Department of Electrical and Computer Engineering, UC San Diego, 9500 Gilman Dr., La Jolla, CA 92093, USA.
Syst Biol. 2018 May 1;67(3):475-489. doi: 10.1093/sysbio/syx088.
Models of tree evolution have mostly focused on capturing the cladogenesis processes behind speciation. Processes that derive the evolution of genomic elements, such as repeats, are not necessarily captured by these existing models. In this article, we design a model of tree evolution that we call the dual-birth model, and we show how it can be useful in studying the evolution of short Alu repeats found in the human genome in abundance. The dual-birth model extends the traditional birth-only model to have two rates of propagation, one for active nodes that propagate often, and another for inactive nodes, that with a lower rate, activate and start propagating. Adjusting the ratio of the rates controls the expected tree balance. We present several theoretical results under the dual-birth model, introduce parameter estimation techniques, and study the properties of the model in simulations. We then use the dual-birth model to estimate the number of active Alu elements and their rates of propagation and activation in the human genome based on a large phylogenetic tree that we build from close to one million Alu sequences.

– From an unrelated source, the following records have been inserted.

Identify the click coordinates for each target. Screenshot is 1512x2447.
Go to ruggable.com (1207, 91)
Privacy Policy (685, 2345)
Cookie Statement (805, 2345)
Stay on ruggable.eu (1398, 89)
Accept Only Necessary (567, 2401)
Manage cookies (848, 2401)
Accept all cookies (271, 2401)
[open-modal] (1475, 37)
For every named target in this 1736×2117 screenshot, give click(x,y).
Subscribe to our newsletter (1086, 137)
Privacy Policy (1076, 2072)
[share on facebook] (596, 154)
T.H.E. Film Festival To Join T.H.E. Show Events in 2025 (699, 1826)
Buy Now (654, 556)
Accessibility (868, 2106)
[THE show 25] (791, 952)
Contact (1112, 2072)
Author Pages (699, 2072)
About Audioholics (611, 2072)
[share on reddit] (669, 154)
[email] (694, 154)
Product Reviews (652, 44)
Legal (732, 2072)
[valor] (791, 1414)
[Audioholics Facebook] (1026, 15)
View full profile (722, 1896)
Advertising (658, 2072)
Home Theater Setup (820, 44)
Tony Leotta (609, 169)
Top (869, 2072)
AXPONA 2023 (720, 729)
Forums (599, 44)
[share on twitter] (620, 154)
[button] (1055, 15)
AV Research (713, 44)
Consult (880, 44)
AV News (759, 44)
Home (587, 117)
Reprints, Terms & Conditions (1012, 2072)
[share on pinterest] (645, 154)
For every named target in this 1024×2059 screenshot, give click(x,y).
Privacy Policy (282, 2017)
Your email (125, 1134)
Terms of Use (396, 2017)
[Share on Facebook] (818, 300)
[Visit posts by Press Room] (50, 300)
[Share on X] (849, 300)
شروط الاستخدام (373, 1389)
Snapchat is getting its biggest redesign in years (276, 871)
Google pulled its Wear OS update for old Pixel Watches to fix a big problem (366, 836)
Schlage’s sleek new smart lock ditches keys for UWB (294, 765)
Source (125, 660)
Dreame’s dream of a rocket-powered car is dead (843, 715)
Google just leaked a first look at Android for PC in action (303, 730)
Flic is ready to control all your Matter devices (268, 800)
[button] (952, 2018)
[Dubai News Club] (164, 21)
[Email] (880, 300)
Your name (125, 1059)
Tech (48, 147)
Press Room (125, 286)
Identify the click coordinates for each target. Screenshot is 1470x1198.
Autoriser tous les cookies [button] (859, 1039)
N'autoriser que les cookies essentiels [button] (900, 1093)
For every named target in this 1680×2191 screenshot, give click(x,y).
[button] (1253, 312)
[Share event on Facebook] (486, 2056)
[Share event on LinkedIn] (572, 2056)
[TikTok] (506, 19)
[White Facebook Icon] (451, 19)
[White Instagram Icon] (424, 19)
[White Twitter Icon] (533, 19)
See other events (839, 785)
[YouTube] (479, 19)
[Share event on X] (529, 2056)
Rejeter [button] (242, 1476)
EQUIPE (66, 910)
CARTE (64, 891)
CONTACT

树木进化模型主要集中在捕捉物种形成背后的分支发生过程。这些现有的模型不一定能捕捉到衍生基因组元素(如重复序列)的进化过程。在本文中,我们设计了一种称为双重诞生模型的树进化模型,并展示了它如何有助于研究在人类基因组中大量存在的短 Alu 重复序列的进化。双重诞生模型将传统的仅出生模型扩展为具有两种传播率,一种用于经常传播的活跃节点,另一种用于不活跃节点,后者以较低的速率激活并开始传播。调整速率的比值可以控制预期的树平衡。我们在双重诞生模型下提出了几个理论结果,介绍了参数估计技术,并在模拟中研究了模型的性质。然后,我们根据从近 100 万条 Alu 序列构建的大型系统发育树,使用双重诞生模型来估计人类基因组中活跃的 Alu 元件数量及其传播和激活率。